Laugh Tale sudah menjadi tujuan akhir dari Luffy dan kelompok bajak laut Topi Jerami sejak seri One Piece mulai. Laugh Tale sendiri adalah sebuah pulau yang misterius, yang letaknya berada di ujung Grand Line. Inilah yang kemudian membuat Laugh Tale terkenal sebagai pulau terakhir. Di sana juga harta karun One Piece berada.

Tidak mudah untuk bisa menemukan tempat tersebut, dan tidak mudah juga bagi seorang bajak laut untuk bisa pergi ke sana. Pasalnya, ada beberapa hal yang harus mereka lalui dan juga lakukan terlebih dahulu. Salah satu yang utamanya sendiri adalah bagaimana seorang bajak laut harus mampu menemukan petunjuk untuk bisa pergi ke sana.

Pertanyaanya kemudian bagaimana menemukan petunjuk tersebut? Jawabannya ada di sebuah artefak langka yang kita kenal sebagai Road Poneglyph. Dalam penjelasan Roger di kilas balik Kozuki Oden, Road Poneglyph adalah empat artefak langka berwarna merah yang berisi informasi penting tentang bagaimana cara untuk bisa pergi ke Laugh Tale. Namun, tidak mudah untuk menemukan keempatnya.

Selain menemukan keberadaan Road Poneglyph, yang juga perlu seorang bajak laut lakukan adalah menerjemahkan isi dari Road Poneglyph tersebut. Di dunia One Piece, tidak banyak orang yang mampu membaca tulisan atau huruf di Poneglyph. Hal ini karena pengetahuan tersebut hanya diwariskan kepada orang-orang tertentu, seperti para cendikiawan Ohara. Atau pewaris dari pembuat Poneglyph yaitu klan Kozuki.

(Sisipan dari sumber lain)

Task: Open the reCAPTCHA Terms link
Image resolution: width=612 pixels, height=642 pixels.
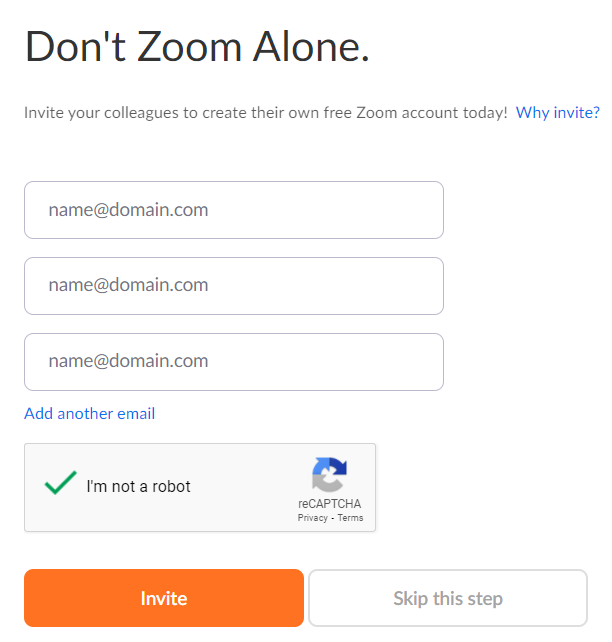Action: tap(350, 518)
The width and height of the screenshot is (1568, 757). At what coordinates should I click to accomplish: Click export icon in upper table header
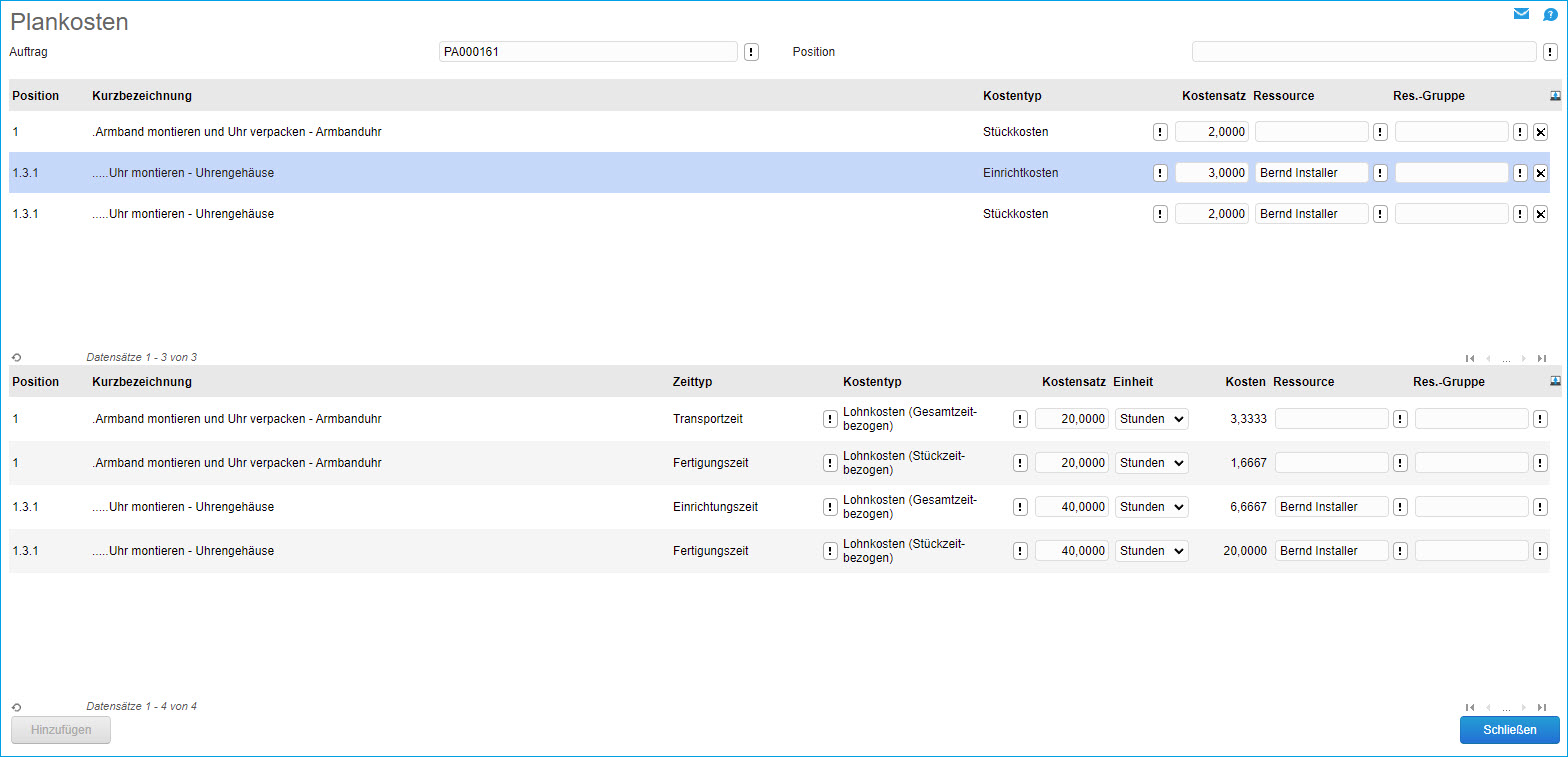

Sejauh ini hanya ada sedikit sekali sosok yang tersisa yang mampu menerjemahkan tulisan Poneglyph. Sosok tersebut tidak lain adalah Nico Robin. Satu-satunya penduduk Ohara yang selamat ini memiliki pengetahuan yang sangat besar dan luas mengenai sejarah dunia. Dia juga tahu bagaimana membaca tulisan Poneglyph, karena sejak kecil para cendikiawan tersebut sudah mengajarinya.